Nanometal surface energy transfer-based lateral flow immunoassay for T2 toxin detection.

In this study, we incorporated nanometal surface energy transfer (NSET) in lateral flow immunoassay (LFIA) and explored the relationship between fluorescence quenching efficiency and detection sensitivity to improve sensitivity of NSET-LFIA system. We developed nine gold nanoparticles (GNPs) with absorption spectrum in the range of 520-605 nm as acceptors and quantum dot microspheres (QDMs) with emission spectrum of 530, 570, and 610 nm as donors. By analyzing the overlap integral area, fluorescence quenching efficiency, and detection sensitivity of 27 donor-acceptor pairs, we observed that the larger overlap integral area led to higher fluorescence quenching efficiency and detection sensitivity.
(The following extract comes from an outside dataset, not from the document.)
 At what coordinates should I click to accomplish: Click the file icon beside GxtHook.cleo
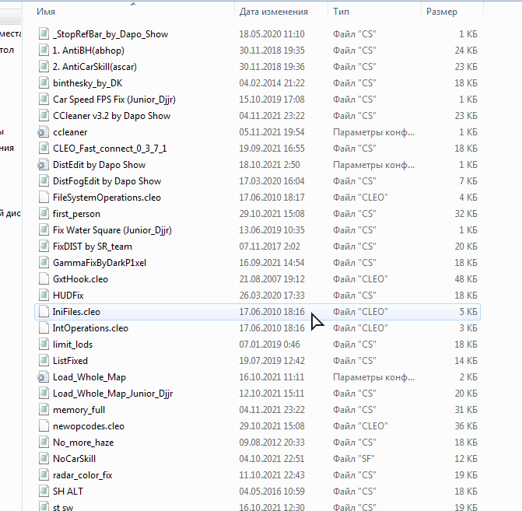point(44,279)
A maximum fluorescence quenching efficiency of 91.0% was obtained from the combination of GNPs at 605 nm and QDMs at 610 nm, achieving the highest detection sensitivity. We developed NSET-LFIA for the detection of T2 toxin with a limit of detection of 0.04 ng/mL, which was 10-times higher than that obtained via conventional GNP-LFIA. NSET-LFIA represents a versatile, ultrasensitive and valuable screening tool for small molecules in real samples.